糖尿病網膜症は、一般的に糖尿病の発症から数年から十数年経ってから起こりゆっくりと進行して行きます。
網膜の毛細血管は少しずつ障害されていきますが、初期である単純網膜症では自覚症状がほとんどありません。
糖尿病網膜症は、「単純網膜症」から「前増殖網膜症」を経て「増殖網膜症」へと3段階に進んでいくにつれて、網膜の毛細血管が詰まったり、出血したり、網膜がはがれる網膜剥離などがおこり、視力が低下したり重症の場合には失明することもありますが、ここでは糖尿病網膜症がおこる原因について解説します。
糖尿病網膜症の原因
人間は食べ物を食べて体内でブドウ糖に変えて、生命を維持しています。
ブドウ糖をエネルギーに変える役割をしているのが、インスリンというホルモンですが、糖尿病はこのインスリンが不足して起こる病気です。
インスリンは、血液中ににあるブドウ糖を、細胞が取りこんでエネルギーにするのを助ける働きをするので、これが不足すると、せっかく摂った栄養が体内でうまく利用されなくなります。
ムダになった糖は、血液や組織の中に溜まっていって、血液中の糖の濃度である「血糖値」が高くなります。
この血液は糖を多く含み粘着性が強いので、体中の血管と細かい血管の壁に変性を招くようになり、血管はだんだん狭く詰まっていき、いろいろな臓器にトラブルがおこるようになり、糖尿病網膜症などが発症します。

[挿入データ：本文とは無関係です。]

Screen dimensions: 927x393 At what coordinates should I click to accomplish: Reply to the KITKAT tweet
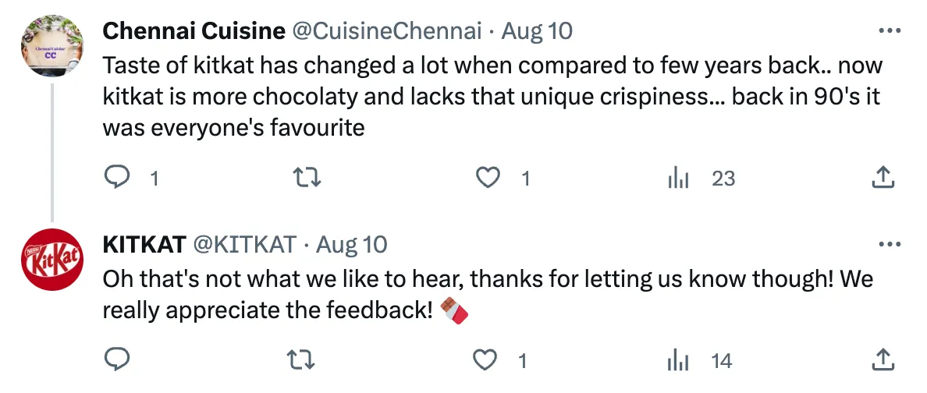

眼球の底にある網膜は、光や色などの情報をキャッチして、その視覚情報を脳へ伝える役割がありますが、そこには、細小血管といわれる細かい血管が無数に張り巡らされています。
糖尿病は、この網膜の細小血管を詰まらせたり、コブを作ったりして、血液の流れを悪くするため、網膜に酸素や栄養が届かなくなり、血管そのものがもろくなり、眼底出血や硝子体出血を起こすのです。
こういった状態が続くと、やがて視力障害がひどくなり、さらには失明に至るというわけです。
これが糖尿病網膜症がおこる直接的な原因になります。
糖尿病網膜症は今すぐには現れない
糖尿病網膜症は、15歳くらいまでの若い人にはほとんど見られないといわれます。
それには、網膜症が思春期以降の糖尿病になってからどれだけ年数がたっているかを示す糖尿病罹病期間が、大きく関わり、このことは糖尿病網膜症が、糖尿病の発症から数年から十数年経ってから起こることからも理解できます。

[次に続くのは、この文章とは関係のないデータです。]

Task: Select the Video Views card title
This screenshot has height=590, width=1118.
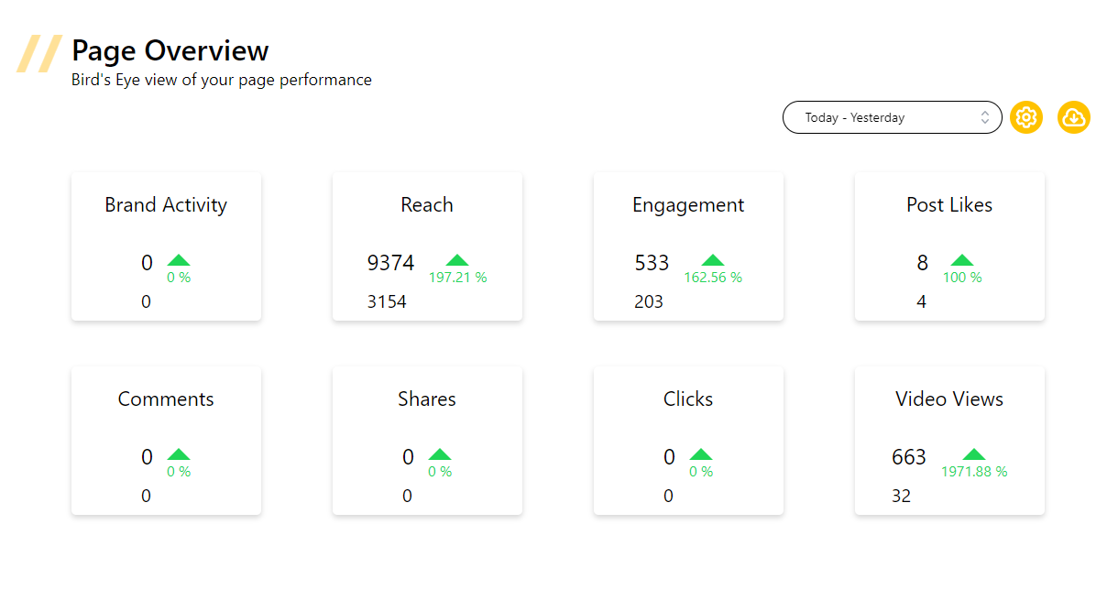Action: pyautogui.click(x=949, y=399)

糖尿病罹病期間に関してみてみると、日本人の糖尿病も95%以上を占めるインスリン非依存型糖尿病の場合、糖尿病と診断されてから11年から13年で23%の人に。さらに16年以上になると半数以上の60%の人に網膜症が見られるようになります。
また、糖尿病網膜症は糖尿病にかかって11年以上経過した人の3%が、失明につながりやすい増殖網膜症が発症する可能性が非常に高いです。

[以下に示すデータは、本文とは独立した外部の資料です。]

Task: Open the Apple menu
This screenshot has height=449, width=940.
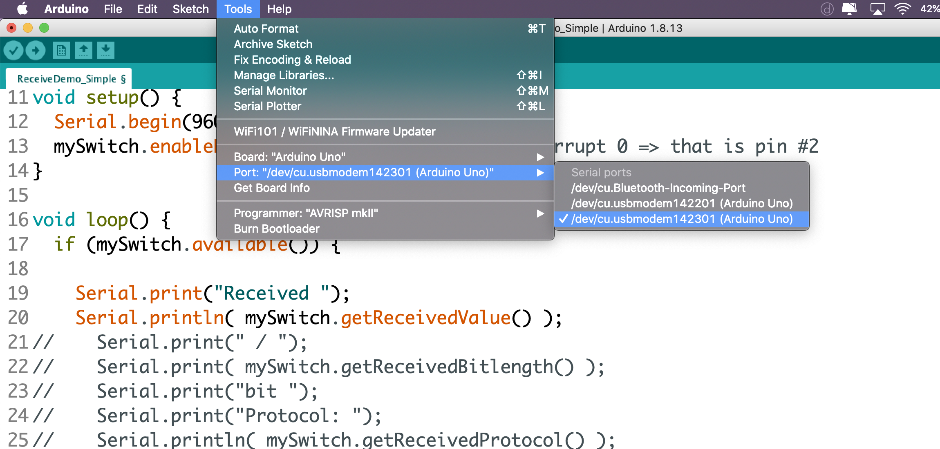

インスリン欠乏状態にありインスリン注射療法を続けないと死に至る「インスリン依存型糖尿病」の人は、「インスリン非依存型糖尿」よりも早い時期に網膜症が発症し、糖尿病罹病期間が5年から10年で25~50%の人に網膜症の兆候が見られ、10~15年になると、75~90%と、ほとんどの人が発症します、
これらのことからも、糖尿病になると程度の違いはありますが、網膜症を発症することは避けられないと考えた方がよさそうです。
しかし、たとえ発症しても血糖値をコントロールし、眼科的な治療を早めに行えば、多くの人が視力を維持できることも事実です。
網膜症になっても、失明するまでに悪化するかどうかは、糖尿病を早く見つけて適切な対処ができるかどうかにかかっています。